Книга «Вне времени» резко, обостренно, сфокусированно показывает нам наше именно время, преломленное поэтическим видением автора. И мы, застигнутые «мгновеньем жизни в его полете», видя в смысловом луче неожиданно важные для нашего существования детали этой жизни и чувствуя себя пассажирами ночного автобуса, проникающего фарами не более чем на сто — двести метров вперед, — как мы можем повлиять на собственную судьбу? Как изменить если не длину пути, то хотя бы его траекторию? Общего ответа не существует. Но существует поэзия, проводящая нас, подобно Вергилию, по всем кругам мира, от первого вздоха до роковых минут, и каждый сам, если он честен перед собой, обойдя все предложенные маршруты, вернется в свое сегодня с золотым уловом обретенного или обновленного смысла — как банально бы это ни звучало, смысла жизни.
Василий Русаков.
С.-Петербург.
Речь о молчании
Мария Виролайнен. Речь и молчание. Сюжеты и мифы русской словесности. Предисловие С. Г. Бочарова. СПб., «Амфора», 2003, 503 стр
Если бы к суждениям об этой книге понадобился эпиграф, я бы выбрал строки, написанные давно и принадлежащие перу одного рано ушедшего филолога:
Вот мы стоим у водопада.
Глаза устали, глохнет речь;
Не понимает он, что надо
Не извергать, а просто течь.
Эх, водопад, — не обессудь:
Что умно,
То не шумно,
Вот в чем суть…
Труд М. Н. Виролайнен воистину хочется сравнить не с громокипящим водопадом, а с тихой рекой, питающей самые плодоносные из наших литературоведческих и культурологических делянок. Умно. Нешумно. И — совершенно необходимо.

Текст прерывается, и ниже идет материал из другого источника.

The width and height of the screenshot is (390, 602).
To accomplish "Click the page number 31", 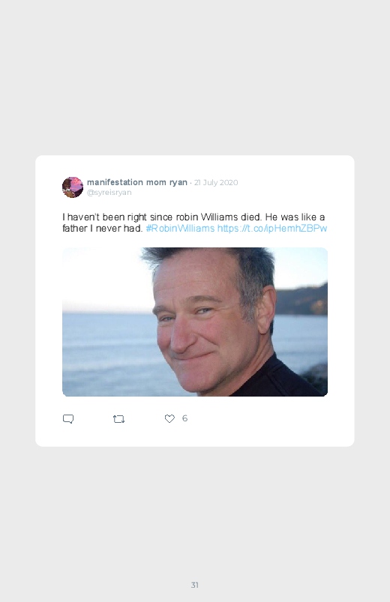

Не пожалею места, отведенного для рецензии, и процитирую абзац, которым открывается программная статья «Речь и молчание у Пушкина», давшая, надо полагать, название всей книге:
«Если сравнить лучшие из современных работ по поэтике с лучшими критическими высказываниями пушкинской поры, возникает очень странное впечатление. Начинает казаться, что такие филологи, как Ю. М. Лотман, С. Г. Бочаров или Ю. Н. Чумаков, способны читать художественные тексты пушкинской эпохи с неизмеримо большей глубиной и тонкостью, чем поэты ближайшего пушкинского окружения и даже — чем сам Пушкин. Эта странность отчасти объяснима тем, что русская филология за почти два разделяющих нас столетия имела время усовершенствовать свои методы. И все же порой возникает подозрение: не видит ли современная филология в пушкинских текстах то, чего вовсе не было в творческом сознании автора, то, что было неразличаемым и, стало быть, несущественным для него? На этот весьма неприятный вопрос пришлось бы ответить утвердительно, если бы культура, и в частности словесная культура целиком, сводилась к зоне озвученного, огласованного, названного, проартикулированного».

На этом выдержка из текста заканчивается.